[Collected data entries]
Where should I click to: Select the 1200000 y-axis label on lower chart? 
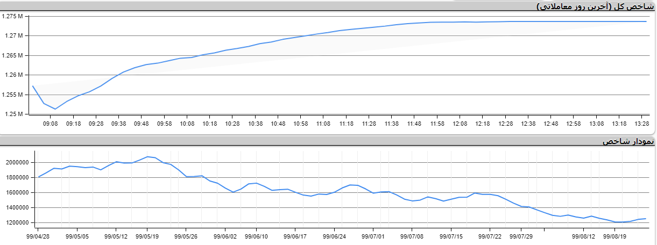[18, 222]
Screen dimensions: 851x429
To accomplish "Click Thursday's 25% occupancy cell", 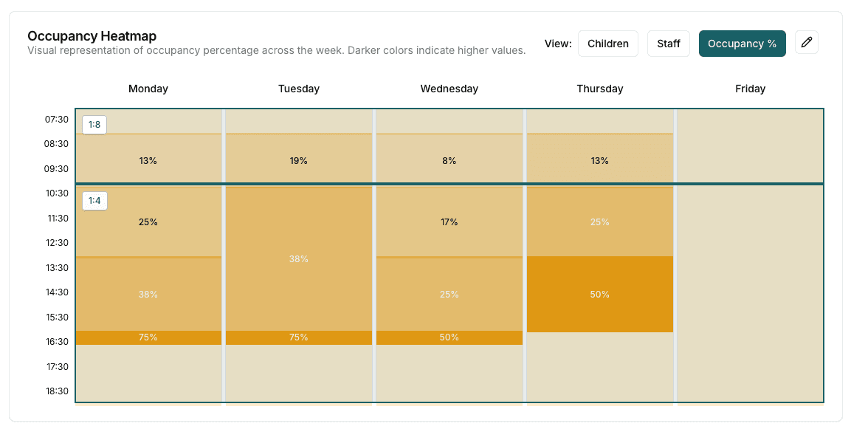I will tap(599, 221).
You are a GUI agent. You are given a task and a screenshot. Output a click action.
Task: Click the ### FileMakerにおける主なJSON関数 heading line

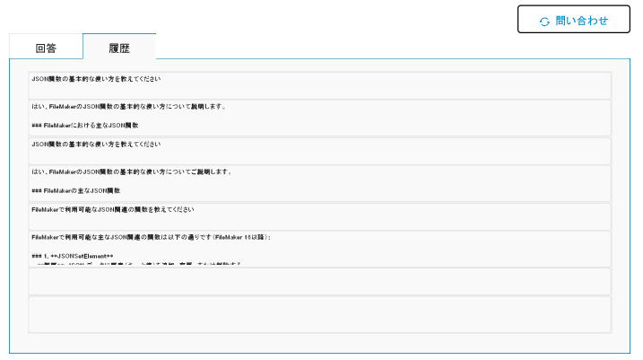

What to work on: Reproduce word for word the lines from the one containing "You are a GUI" through the end of the lines above. Leave the pictures out of your answer.

Finished answer:
You are a GUI agent. You are given a task and a screenshot. Output a click action.
Task: Click the ### FileMakerにおける主なJSON関数 heading line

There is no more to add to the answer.